PostgreSQL schema `search_path` security and ergonomics

The flashmq.com project has afforded me an opportunity to finally play with PostgREST—a technology that, for many years, I had been itching to use, even before I ever heard of PostgREST; the itch started back in the day when Wiebe and I were working with Ruby on Rails and I tried to hack ActiveRecord to propagate PostgreSQL its permissions into the controller layer, wishing to leave permission checking to the RDBMS rather than redoing everything in the controller.

One habit that changed between 2007 (when I was still working with ActiveRecord) and now (with my most recent torture being by Django’s horrid ORM) is that I no longer rely on PostgreSQL its search_path for anything. Instead, I tend to use qualified names for pretty much anything. But, because one should never stop doubting ones own choices, recently I did some digging and testing to see if there really are no valid, safe use cases for the use of unqualified names in PostgreSQL…

Before delving into the use cases, I want to ruminate on the definitional knowledge: firstly, about Postgres schemas in general, and secondly, about the search_path.

PostgreSQL schemas

  • PostgreSQL enables the division of a database into namespaces called schemas.
  • Schemas can contain tables, views, types, domains, functions, procedures, and operators.
  • Schemas are flat, in that they cannot contain other schemas.
  • Schemas are a part of the SQL standard, and, as such, other big name RDBMSs support schemas too, except, naturally, my least favorite of them all—the database I love to hate—MySQL.
  • An object (such as a table) its fully qualified name consists of the schema name, followed by a dot, followed by its local name. For example: pg_catalog.pg_cast. (Incidentally, casts are one of the few types of entities that are not schema-bound.)
  • Fresh PostgreSQL databases contain a public schema by default.

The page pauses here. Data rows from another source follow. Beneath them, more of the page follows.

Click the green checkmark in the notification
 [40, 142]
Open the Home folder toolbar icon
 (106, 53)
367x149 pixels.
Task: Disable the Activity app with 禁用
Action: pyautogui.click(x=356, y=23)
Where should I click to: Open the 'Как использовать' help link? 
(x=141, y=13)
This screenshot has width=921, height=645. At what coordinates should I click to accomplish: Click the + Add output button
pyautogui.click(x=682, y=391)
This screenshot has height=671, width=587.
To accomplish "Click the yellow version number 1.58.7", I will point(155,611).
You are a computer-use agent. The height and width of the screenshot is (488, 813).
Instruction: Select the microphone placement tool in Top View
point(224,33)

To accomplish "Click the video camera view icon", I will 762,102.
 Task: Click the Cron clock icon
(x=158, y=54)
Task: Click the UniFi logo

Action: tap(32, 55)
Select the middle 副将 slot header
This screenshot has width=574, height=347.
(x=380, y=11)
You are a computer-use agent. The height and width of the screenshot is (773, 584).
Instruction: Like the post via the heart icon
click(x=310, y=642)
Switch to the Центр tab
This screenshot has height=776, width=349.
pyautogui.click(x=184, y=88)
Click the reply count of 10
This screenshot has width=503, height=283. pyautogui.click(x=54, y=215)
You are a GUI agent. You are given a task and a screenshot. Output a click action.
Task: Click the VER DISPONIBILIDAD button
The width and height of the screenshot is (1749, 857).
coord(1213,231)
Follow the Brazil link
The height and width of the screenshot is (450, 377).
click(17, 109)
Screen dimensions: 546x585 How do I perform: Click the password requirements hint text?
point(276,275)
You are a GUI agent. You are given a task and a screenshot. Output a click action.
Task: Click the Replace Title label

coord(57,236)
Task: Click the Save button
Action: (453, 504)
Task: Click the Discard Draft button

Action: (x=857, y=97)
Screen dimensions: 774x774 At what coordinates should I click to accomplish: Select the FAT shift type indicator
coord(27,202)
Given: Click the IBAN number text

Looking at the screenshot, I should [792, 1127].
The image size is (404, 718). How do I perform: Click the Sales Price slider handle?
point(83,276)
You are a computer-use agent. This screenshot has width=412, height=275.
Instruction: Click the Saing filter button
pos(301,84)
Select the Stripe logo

    • This standard public schema is part of the (modifiable) template1 database that is copied when you CREATE DATABASE (without TEMPLATE = template parameter).
    • Prior to PostgreSQL 15, the template1 database was set up such that PUBLIC (as in everyone—all roles) had CREATE permissions in the public schema.

      • This was bad, mkay? The reason being CVE-2018-1058: the public schema is in the default search_path (see below), and routines in public could be created with higher specificity (and thus precedence over) their identically-named counterparts in the system-standard pg_catalog schema.
      • If, for some reason, you are using Postgres its public schema, you should more likely than not REVOKE CREATE ON SCHEMA public FROM PUBLIC.
  • Objects can also be identified by just their schema-local name, thanks to the search_path—a list of PostgreSQL schemas which are searched for the object name. For instance, you will see references to the now() function rather than pg_catalog.now().

PostgreSQL its effective search path and how it’s derived from the search_path setting

  • When using an unqualified object name, the schemas in the effective search path are searched, first to last.

    • The object that is selected from the searched schemas is, among those with the highest specificity, the one that is found earliest in the effective search path.

      • Specificity matters, for routines and operators: a function with a better-matching type signature that is found later in the effective search path will be chosen over a more generic match that is found earlier.
  • The schemas in the effective search path can be retrieved from the current_schemas(false) function.

    SET search_path TO DEFAULT;
    SELECT current_setting('search_path'),
           current_schemas(false);

    This will give us the search_path setting side-by-side with the effective search path that is derived from it:

    SET
     current_setting | current_schemas
    -----------------+-----------
     "$user", public | {public}
    • With current_schemas(true), the implicitly-searched schemas are also included in the returned name[] array.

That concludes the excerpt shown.